Rather, only public utilities providing an “essential service to the general public” are qualified for immunity, Gilbert said, adding this is consistent with previous California Supreme Court decisions that considered whether granting immunity serves the public good.

Gilbert’s opinion departs from a recent Ninth U.S. Circuit Court of Appeals memorandum opinion involving Plains as a defendant in the same incident. Filed in July, a three-judge panel in Venoco, LLC v. Plains Pipeline concluded that California law provides blanket immunity for all public utilities.

“We decline to follow Venoco,” Gilbert said. He explained:

“The court reached that conclusion without analyzing the facts or reasoning of the cases that provide for immunity. Our analysis of the facts and reasoning of those cases lead to a different conclusion.”

Previous Holding

Gilbert also distinguished the present case from Div. Six’s own 1994 opinion in Unocal California Pipeline Co. v. Conway, involving another pipeline company. In that opinion, also authored by Gilbert and joined by Yegan, the court held that Unocal, even with only one customer, was a public utility and could exercise eminent domain.
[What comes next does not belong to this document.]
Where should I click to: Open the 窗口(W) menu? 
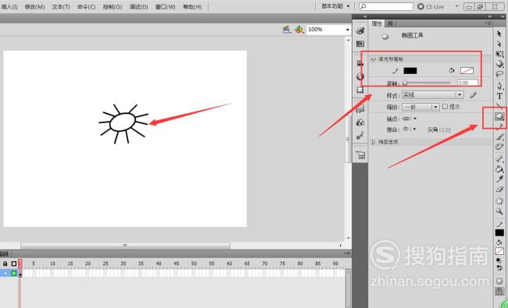(165, 6)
“Unocal does not involve a public utility’s claim of immunity,” Gilbert wrote, adding:

“The dissent’s grant of blanket immunity to all public utilities fails to take into account the policy considerations our Supreme Court considered in granting immunity to public utilities that provide essential services. In the absence of such policy considerations, the grant of immunity does not serve the public good.”

In his dissent, Tangeman said the court’s Unocal decision should have been applied, leading to the same result for Plains. Instead, he said:

“This opinion gives rise to more questions than it answers. The majority’s new requirement that the public utility must ‘deliver essential municipal services to members of the general public’ has never existed before today. Which services are ‘essential’ and which are merely convenient? Which services come within the umbrella of ‘municipal’ services? And what segment of the population constitutes the ‘general public’?”
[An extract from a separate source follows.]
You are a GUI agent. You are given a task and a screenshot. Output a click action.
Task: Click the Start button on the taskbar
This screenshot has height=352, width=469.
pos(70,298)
The commission and Aspen claimed Plains’ negligence in maintaining the pipeline led to the loss of royalty payments by Venoco to the commission and caused damage to commission-owned land.

Venoco, which operates oil platforms, leased land from the commission until the oil spill forced it to shut down offshore operations. Venoco also had an agreement with Plains for connection access to the faulty pipeline.

Aspen paid the commission $22 million to cover a portion of Venoco’s bonded obligations.

Gilbert commented:

“The immense environmental damage caused by an oil spill of the quantity involved here is well known. The damage could have easily been avoided if Plains had bothered to conduct an adequate inspection of its pipeline. Damages awarded to the Commission will encourage Plains and other pipeline operators to avoid such future harm.”

A jury found Plains guilty of criminal charges in 2018 for polluting state waters and harming wildlife. Plains was ordered to pay more than $3.3 million, estimated to be a small fraction of the total costs associated with cleanup from the disaster.

In a 2018 report to investors, Plains said it did not expect any fines or penalties imposed as a result of the jury’s decision to adversely affect the company’s “financial position or operations.”

A publicly-traded company, Plains reported earlier this month third-quarter net income of $143 million.

Last March, Plains agreed to pay $60 million to settle allegations of violating federal pipeline safety laws. The settlement covers $24 million in penalties and more than $22 million for damage to the environment. The commission estimated hundreds of birds, sea lions, and dolphins were killed as a result of the spill, which affected nearly 1,500 acres of coastline and 2,100 acres of ocean floor.

The case is State Lands Commission v. Plains Pipeline, 2020 S.O.S. 5485.